Tuesday, March 13, 2007

Rethinking Biotech

I was looking at some old posts on Fierce Biotech, when I came across one that discusses all of the recent M&A activity in the industry. It points to a BusinessWeek article that I found especially interesting. Based on the article, it sounds as though investing in Biotech is mostly a pretty bad idea.

Biotech startups have no product. It takes years of VC financing before a startup can get a drug to clinical trials. Investors typically like to see at least phase II, and often even phase III clinical trial data before investing. But that's fairly late stage for a Biotech startup. So, without a product, investors (or, speculators) invest based on the probability of a product. That's based on management, on the underlying science, but mostly it seems to be based on any new developments. Cubicin is approved! The stock shoots up 20%. Indiplon is rejected at the highest treatment level!

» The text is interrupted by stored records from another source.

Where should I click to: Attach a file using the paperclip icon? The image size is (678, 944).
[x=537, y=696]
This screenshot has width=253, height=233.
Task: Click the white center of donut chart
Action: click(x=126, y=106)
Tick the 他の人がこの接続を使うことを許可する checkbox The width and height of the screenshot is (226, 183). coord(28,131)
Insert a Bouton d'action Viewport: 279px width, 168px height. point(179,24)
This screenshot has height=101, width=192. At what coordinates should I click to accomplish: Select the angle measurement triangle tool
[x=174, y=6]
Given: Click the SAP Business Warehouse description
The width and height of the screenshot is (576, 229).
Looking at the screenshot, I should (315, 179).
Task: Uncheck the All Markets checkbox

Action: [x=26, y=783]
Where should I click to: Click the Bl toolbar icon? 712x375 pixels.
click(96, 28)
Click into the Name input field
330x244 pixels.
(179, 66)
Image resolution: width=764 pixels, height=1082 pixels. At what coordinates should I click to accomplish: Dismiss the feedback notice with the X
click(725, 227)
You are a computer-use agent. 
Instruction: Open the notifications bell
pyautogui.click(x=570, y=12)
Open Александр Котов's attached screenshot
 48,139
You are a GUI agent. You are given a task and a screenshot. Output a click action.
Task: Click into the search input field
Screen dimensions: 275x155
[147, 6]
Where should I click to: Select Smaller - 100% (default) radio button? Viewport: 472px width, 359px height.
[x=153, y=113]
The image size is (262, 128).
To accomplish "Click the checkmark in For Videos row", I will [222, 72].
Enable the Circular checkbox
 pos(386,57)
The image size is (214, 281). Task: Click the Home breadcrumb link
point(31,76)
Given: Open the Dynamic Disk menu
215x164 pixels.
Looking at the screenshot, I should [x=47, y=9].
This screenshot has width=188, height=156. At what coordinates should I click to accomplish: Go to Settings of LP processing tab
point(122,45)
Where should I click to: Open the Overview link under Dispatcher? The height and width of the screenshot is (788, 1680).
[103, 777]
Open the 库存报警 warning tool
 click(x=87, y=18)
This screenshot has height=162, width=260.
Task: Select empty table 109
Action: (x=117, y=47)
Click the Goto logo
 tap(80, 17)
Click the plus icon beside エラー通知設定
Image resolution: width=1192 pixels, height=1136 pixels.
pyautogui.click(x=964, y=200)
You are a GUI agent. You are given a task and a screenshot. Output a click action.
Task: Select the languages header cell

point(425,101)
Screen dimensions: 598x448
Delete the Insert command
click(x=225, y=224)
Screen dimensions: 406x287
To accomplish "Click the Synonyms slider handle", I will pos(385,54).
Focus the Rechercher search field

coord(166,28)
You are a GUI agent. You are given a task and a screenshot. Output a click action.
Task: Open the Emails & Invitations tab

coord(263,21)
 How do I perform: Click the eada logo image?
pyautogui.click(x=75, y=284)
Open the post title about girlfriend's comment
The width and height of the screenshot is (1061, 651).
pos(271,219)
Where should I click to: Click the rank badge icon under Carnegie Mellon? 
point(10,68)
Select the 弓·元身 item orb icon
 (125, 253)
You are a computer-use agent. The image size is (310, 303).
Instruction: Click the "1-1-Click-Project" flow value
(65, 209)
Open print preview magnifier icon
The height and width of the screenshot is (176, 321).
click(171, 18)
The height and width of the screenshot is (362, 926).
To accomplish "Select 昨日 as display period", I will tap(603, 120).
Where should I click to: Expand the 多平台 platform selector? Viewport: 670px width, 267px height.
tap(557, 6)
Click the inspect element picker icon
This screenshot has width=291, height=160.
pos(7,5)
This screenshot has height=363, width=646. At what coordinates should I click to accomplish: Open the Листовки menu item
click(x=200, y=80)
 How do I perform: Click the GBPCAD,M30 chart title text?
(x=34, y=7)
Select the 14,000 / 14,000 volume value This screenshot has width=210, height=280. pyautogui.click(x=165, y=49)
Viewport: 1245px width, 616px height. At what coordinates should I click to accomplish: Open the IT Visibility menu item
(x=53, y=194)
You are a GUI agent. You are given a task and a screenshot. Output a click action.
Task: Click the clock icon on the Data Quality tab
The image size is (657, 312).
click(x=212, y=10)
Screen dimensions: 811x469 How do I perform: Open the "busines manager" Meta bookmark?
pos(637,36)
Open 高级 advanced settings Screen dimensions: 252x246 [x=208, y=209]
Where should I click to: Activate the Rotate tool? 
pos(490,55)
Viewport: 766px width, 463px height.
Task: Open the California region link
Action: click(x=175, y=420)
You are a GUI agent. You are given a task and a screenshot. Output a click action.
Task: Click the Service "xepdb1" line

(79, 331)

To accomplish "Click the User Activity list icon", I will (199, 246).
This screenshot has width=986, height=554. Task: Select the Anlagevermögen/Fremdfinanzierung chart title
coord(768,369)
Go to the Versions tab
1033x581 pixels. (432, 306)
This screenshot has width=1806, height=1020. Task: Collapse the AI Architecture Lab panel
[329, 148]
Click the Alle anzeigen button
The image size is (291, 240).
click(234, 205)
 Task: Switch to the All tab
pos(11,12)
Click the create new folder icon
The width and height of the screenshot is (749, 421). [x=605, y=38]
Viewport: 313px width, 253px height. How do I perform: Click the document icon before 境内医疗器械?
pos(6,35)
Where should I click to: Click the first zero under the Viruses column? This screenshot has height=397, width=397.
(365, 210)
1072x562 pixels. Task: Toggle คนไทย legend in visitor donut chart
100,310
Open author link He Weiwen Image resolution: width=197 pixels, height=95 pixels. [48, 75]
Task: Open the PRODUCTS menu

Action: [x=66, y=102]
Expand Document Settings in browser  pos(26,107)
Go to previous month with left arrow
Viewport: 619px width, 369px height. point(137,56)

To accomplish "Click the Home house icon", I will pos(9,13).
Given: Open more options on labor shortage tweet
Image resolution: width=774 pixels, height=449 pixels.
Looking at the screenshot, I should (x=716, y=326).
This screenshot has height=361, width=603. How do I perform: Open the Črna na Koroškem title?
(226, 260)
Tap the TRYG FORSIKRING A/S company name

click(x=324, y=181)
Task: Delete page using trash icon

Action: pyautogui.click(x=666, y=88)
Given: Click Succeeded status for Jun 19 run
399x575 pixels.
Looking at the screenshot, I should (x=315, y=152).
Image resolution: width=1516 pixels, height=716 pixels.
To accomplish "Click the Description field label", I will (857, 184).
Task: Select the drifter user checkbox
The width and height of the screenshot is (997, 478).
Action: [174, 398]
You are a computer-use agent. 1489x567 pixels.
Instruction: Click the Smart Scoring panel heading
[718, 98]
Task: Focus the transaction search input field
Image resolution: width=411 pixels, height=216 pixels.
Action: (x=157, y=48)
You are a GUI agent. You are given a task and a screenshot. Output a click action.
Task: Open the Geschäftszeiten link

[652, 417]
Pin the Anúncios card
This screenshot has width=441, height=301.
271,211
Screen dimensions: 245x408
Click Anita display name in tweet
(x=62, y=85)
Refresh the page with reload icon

The stock plummets 40%.

The thing is, in my read of the BusinessWeek article, only suckers go through the IPO process. Big biotech and pharma are buying startups. They're interested in startups at a much earlier stage than the IPO stage; they need to make clear to investors that they have a pipeline, and one very effective way to do this is by buying companies that seem poised for success. Companies are well-remunerated for submitting to these giants - the average buyout carries an 86% premium relative to the average IPO (again, according to this same article). So if a company can be bought out, it's to both party's advantage to do so. So if the best biotech companies are being bought out, then what are the companies that are going public? They're the mid-range companies - the ones that are good enough to have products in development, but not sufficiently top-ranked to be bought out.

There are possibly exceptions. I sincerely believe that ALNY and MEDX are two, based on the science. (They're also exceptions because they were already public when this M&A-favored environment unfolded.) Sirna was bought by Merck for the sake of accessing the technology; I don't doubt that ALNY had some sort of similar opportunity. Same for MEDX - Cambridge Antibody Technologies was bought at a huge premium by Astrazeneca last year. MEDX and PDLI are in the same space that CAT used to occupy. So it seems that the management of ALNY and MEDX made decisions based on what they believe to be the future value of each respective company.

But, I've been reconsidering my investment in CBST for a little while now. Cubicin is supposed to be increasing in market share - so where are the dramatically increased profits? Why is VPHM still doing well? (At least, before the recent market turmoil - it was my biggest % gainer not too long ago.) In principle, CBST should be a good investment in the sense that they should be gaining market share with a superior product. Revenues are increasing dramatically, and earnings are growing with 06Q4 as their first official quarter in the black. (Here's a MF article about their year-end report.)

I'm trying not to be a schizophrenic trader, like I was in my earlier days with NBIX and MEDX. So, I think I'll hold on to CBST for now - at least through the Q2 results. But I'm also going to be a lot more discerning about my biotech investments. Also in the near future, I'll reconsider my investments in NOVC and ARNA as well.